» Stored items
==============================
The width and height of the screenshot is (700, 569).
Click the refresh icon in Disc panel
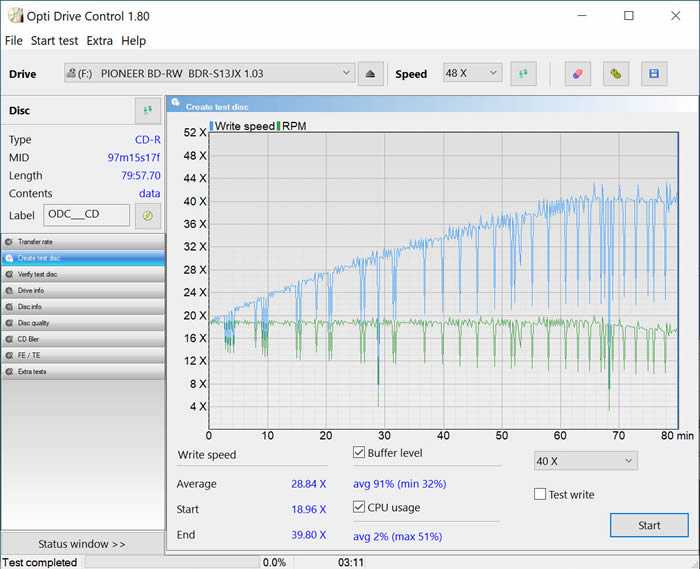147,110
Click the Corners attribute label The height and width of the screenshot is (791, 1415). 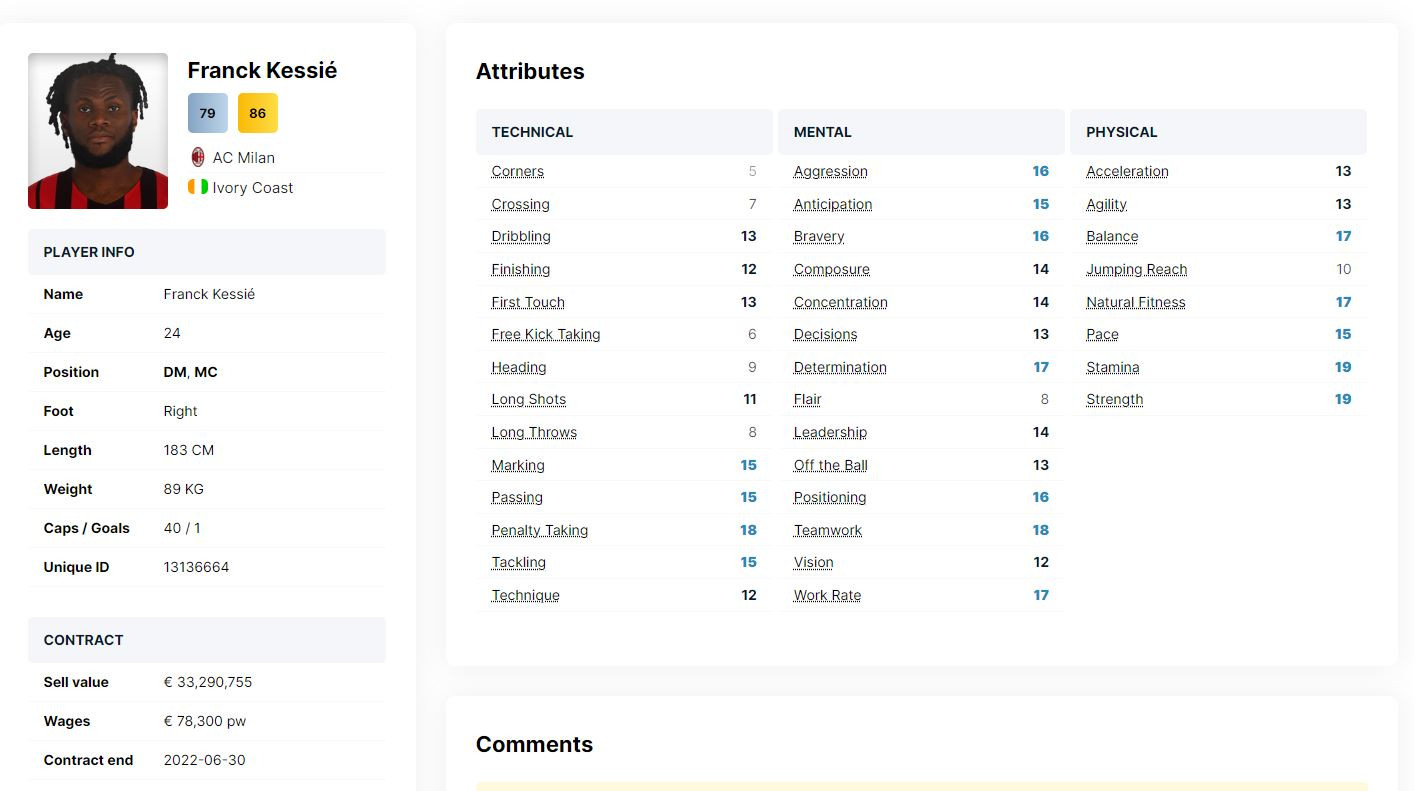[x=517, y=171]
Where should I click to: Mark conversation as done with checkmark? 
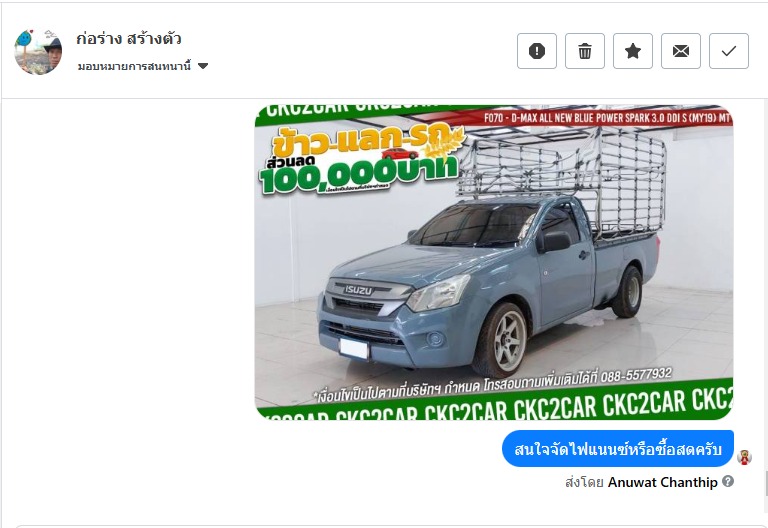(729, 51)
==============================
» Exercise aim
Beginning with the line containing "Where should I" and ending with the last line of the data above, repeat each line exactly. Include no pictures and no other lines.

» Expected answer
Where should I click to: Mark conversation as done with checkmark? 
(729, 51)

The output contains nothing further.